● THE TASK
In the listing, give the lines again from the line that contains "Tap the backspace" through the line that contains "[x=160, y=416]", both included. Substitute "shears" for "scissors" and change nothing else.

═══

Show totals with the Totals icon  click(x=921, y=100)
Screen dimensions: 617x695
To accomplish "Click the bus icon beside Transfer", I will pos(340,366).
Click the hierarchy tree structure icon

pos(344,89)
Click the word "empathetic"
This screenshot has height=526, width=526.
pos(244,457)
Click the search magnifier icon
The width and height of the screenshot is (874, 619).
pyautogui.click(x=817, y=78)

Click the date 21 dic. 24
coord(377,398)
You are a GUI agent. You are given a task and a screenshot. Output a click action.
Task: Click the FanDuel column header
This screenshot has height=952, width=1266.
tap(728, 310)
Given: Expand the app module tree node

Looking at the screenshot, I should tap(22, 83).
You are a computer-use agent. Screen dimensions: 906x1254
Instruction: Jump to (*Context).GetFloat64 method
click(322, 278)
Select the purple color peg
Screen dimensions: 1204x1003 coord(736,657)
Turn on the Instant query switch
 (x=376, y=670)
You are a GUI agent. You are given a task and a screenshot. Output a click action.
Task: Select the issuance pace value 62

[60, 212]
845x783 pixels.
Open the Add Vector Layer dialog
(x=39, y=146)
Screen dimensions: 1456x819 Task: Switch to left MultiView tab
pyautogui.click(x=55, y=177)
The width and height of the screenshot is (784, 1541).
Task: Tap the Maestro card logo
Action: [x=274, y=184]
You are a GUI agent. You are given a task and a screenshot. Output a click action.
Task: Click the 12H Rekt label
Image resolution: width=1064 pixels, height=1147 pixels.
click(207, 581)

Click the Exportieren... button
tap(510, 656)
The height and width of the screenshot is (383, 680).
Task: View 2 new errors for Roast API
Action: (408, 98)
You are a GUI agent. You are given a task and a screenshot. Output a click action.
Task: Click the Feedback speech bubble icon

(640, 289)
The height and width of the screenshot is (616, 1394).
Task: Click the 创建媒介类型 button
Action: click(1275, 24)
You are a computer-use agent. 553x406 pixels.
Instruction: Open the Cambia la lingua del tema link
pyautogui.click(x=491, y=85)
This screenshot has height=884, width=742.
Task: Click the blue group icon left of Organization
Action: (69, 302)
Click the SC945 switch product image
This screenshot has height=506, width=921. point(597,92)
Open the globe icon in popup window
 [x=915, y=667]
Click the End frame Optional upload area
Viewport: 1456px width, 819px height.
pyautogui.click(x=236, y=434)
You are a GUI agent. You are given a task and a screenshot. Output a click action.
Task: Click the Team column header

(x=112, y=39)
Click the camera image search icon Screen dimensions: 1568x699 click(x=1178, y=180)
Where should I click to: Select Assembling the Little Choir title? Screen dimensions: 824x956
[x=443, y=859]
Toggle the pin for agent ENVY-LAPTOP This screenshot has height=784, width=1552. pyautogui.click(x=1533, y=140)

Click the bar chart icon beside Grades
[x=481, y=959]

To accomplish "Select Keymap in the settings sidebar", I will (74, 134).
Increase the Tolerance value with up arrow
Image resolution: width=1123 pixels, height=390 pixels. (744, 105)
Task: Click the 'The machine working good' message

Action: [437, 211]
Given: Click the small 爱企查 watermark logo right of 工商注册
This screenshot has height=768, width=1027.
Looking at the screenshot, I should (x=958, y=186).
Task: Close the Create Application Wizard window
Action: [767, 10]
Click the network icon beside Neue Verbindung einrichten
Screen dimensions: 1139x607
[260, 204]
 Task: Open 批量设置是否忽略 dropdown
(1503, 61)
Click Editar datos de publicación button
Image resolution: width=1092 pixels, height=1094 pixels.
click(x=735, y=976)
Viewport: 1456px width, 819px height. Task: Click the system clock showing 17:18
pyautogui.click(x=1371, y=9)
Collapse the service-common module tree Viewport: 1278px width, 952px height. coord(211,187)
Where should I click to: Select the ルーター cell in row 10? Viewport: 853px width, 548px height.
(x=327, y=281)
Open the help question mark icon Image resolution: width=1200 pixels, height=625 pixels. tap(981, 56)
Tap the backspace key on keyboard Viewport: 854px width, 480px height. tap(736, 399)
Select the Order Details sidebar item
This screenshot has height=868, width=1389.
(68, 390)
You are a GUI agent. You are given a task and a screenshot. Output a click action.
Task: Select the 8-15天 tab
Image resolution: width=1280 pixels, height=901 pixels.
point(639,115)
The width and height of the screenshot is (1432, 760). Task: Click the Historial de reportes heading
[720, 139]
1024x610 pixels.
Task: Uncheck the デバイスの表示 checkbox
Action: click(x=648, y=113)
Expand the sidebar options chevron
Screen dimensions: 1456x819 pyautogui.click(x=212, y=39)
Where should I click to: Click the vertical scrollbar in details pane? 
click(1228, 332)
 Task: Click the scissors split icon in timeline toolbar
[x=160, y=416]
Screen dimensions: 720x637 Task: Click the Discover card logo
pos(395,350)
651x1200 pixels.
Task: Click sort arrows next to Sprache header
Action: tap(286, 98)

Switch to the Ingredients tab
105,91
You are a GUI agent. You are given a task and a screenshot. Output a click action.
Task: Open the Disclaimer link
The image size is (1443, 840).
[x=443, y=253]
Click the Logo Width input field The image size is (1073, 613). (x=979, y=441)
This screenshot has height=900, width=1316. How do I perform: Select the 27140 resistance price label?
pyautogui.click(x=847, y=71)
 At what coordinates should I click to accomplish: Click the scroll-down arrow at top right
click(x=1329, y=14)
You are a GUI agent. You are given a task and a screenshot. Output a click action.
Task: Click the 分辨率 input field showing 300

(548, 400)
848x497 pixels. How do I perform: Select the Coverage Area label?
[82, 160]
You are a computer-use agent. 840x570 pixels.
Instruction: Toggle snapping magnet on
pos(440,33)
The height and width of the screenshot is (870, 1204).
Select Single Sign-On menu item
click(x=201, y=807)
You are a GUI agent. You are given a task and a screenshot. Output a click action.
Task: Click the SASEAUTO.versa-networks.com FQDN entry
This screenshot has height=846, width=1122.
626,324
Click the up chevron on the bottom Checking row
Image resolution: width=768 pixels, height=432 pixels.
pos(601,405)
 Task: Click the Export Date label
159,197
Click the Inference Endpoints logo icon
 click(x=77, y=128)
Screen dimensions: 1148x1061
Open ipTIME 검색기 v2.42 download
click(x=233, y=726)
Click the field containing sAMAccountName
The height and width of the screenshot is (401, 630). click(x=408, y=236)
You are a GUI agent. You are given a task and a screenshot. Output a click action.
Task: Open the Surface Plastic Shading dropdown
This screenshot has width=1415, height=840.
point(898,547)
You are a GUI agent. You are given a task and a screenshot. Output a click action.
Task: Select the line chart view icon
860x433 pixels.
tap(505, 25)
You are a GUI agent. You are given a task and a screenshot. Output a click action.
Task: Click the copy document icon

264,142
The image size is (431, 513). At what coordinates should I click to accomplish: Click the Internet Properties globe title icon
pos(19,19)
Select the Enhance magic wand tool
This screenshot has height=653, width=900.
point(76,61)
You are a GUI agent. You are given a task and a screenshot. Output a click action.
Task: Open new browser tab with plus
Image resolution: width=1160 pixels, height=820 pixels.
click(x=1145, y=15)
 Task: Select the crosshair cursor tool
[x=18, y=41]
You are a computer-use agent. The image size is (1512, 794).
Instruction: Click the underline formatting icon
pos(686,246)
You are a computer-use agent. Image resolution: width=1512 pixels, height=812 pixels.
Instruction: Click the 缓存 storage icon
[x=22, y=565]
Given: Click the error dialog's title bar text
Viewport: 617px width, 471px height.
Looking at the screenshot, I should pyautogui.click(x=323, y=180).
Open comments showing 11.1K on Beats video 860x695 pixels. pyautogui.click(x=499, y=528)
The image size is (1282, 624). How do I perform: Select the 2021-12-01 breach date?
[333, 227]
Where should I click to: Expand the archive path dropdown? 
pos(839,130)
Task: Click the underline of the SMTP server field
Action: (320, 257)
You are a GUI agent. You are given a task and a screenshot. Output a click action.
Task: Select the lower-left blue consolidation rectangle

═══

● CORRECT ANSWER
Tap the backspace key on keyboard Viewport: 854px width, 480px height. tap(736, 399)
Select the Order Details sidebar item
This screenshot has height=868, width=1389.
(68, 390)
You are a GUI agent. You are given a task and a screenshot. Output a click action.
Task: Select the 8-15天 tab
Image resolution: width=1280 pixels, height=901 pixels.
point(639,115)
The width and height of the screenshot is (1432, 760). Task: Click the Historial de reportes heading
[720, 139]
1024x610 pixels.
Task: Uncheck the デバイスの表示 checkbox
Action: click(x=648, y=113)
Expand the sidebar options chevron
Screen dimensions: 1456x819 pyautogui.click(x=212, y=39)
Where should I click to: Click the vertical scrollbar in details pane? 
click(1228, 332)
 Task: Click the shears split icon in timeline toolbar
[x=160, y=416]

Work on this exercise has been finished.